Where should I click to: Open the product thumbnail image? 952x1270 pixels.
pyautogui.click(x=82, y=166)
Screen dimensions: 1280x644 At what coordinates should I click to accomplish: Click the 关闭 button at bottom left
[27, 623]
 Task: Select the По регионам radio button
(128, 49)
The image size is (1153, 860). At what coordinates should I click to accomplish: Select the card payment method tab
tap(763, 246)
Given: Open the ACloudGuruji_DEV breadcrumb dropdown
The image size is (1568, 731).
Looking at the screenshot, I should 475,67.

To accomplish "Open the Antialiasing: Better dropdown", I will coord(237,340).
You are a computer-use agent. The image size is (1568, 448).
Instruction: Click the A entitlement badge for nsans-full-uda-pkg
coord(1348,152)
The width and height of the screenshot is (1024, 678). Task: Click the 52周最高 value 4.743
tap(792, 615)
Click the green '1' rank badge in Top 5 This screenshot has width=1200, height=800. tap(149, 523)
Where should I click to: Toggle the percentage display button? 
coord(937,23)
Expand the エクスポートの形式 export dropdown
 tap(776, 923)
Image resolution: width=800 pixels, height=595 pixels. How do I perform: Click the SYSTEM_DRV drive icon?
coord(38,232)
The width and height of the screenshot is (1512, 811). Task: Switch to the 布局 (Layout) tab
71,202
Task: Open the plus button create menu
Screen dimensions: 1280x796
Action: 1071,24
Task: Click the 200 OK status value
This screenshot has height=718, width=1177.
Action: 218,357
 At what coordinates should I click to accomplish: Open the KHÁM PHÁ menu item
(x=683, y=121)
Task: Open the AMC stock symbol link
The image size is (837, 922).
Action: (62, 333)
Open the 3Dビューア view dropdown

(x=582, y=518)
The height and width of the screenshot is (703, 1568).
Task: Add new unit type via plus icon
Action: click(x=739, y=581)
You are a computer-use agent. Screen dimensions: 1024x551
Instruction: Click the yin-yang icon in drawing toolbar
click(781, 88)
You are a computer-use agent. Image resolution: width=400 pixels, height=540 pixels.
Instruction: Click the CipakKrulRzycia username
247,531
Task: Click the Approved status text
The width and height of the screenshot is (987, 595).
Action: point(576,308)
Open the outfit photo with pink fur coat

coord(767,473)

=== Task requirements ===
Report every line of the records above that contains the word "coordinates". Copy each of those lines in full.

=== Completed task ===
Screen dimensions: 1280x644 At what coordinates should I click to accomplish: Click the 关闭 button at bottom left
The image size is (1153, 860). At what coordinates should I click to accomplish: Select the card payment method tab
 At what coordinates should I click to accomplish: Open the KHÁM PHÁ menu item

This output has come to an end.